The script navigates through the reviews section of a specified URL, dynamically handling modals and popups, and iterates through paginated review data. It extracts key information such as the reviewer's name, rating, review title, review description, and date of the review. Then, it returns that data as an array.
Note that this is a learning project for myself, and I'm a hobbyist programmer.
- Dynamic Modal Handling: Utilizes MutationObserver to detect and remove modals and popups that may interfere with scraping.
- Custom Wait Function: A custom wait function handles dynamic content loading.
- Request Interception: Blocks unnecessary Yotpo analytics requests for efficient scraping.
- Pagination Support: Navigates through paginated review sections and aggregates data.
- Robust Error Handling: Implements error handling to ensure stability during scraping.
Ensure you have Node.js installed. Then clone this repository and run:
npm install
This will install Puppeteer and any other dependencies.
The primary function, yotpoScraper, takes a URL as an argument and returns an array of review data. Example usage:
const { yotpoScraper } = require('./path_to_script');
yotpoScraper('https://example.com/product-reviews').then(reviews => {
console.log(reviews);
}).catch(error => {
console.error('Scraping failed:', error);
});
The script runs in non-headless mode for debugging. This can be changed in the Puppeteer launch options. Due to the dynamic nature of web pages, the script may need adjustments for different websites using Yotpo.

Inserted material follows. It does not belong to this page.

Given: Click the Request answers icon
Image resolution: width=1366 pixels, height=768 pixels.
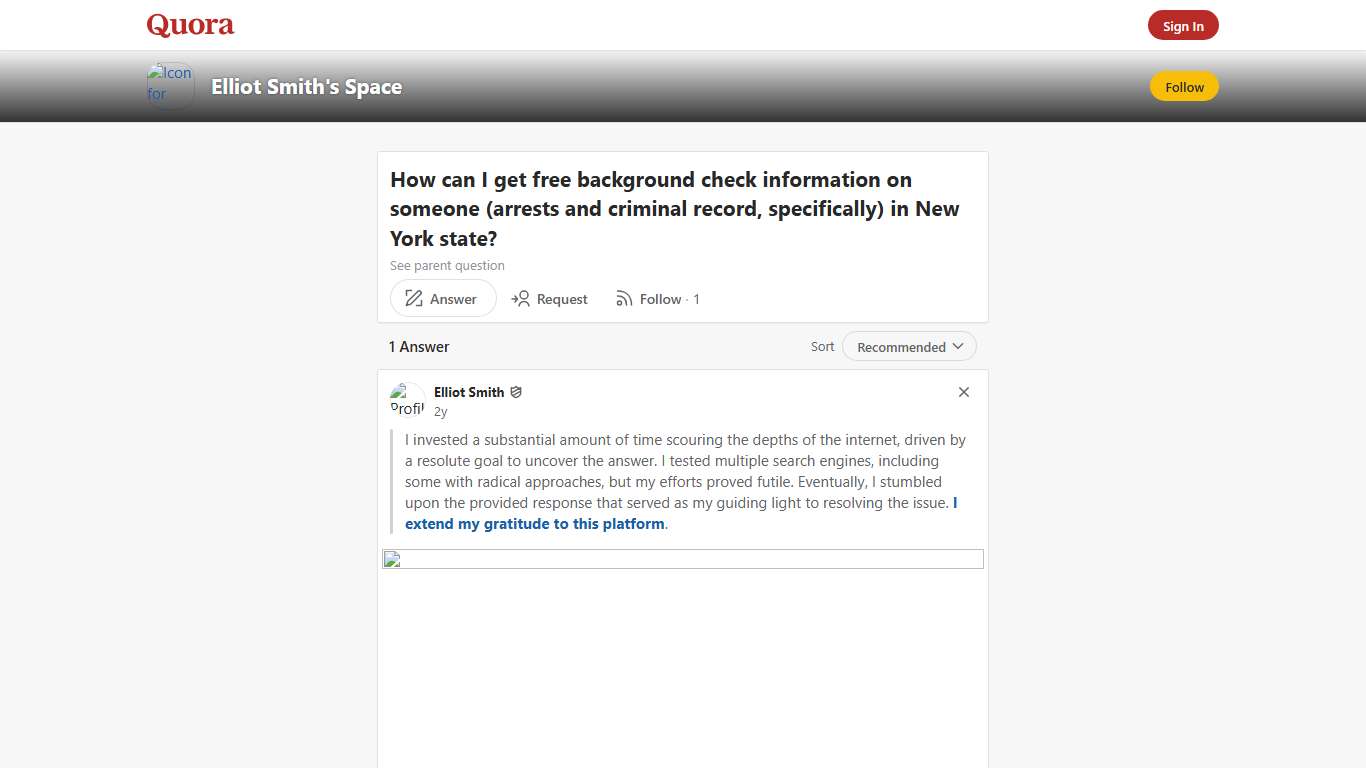Looking at the screenshot, I should coord(521,298).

This script is primarily for educational and experimental purposes. Please keep in mind the ethical implications and the terms of service of Yotpo and the website(s) when using this script for paraphrasing content.
You should know that contributions to improve this script are welcome. Please fork the repository and submit a pull request with your changes.
This project is licensed under the GNU License - please take a look at the LICENSE file for details.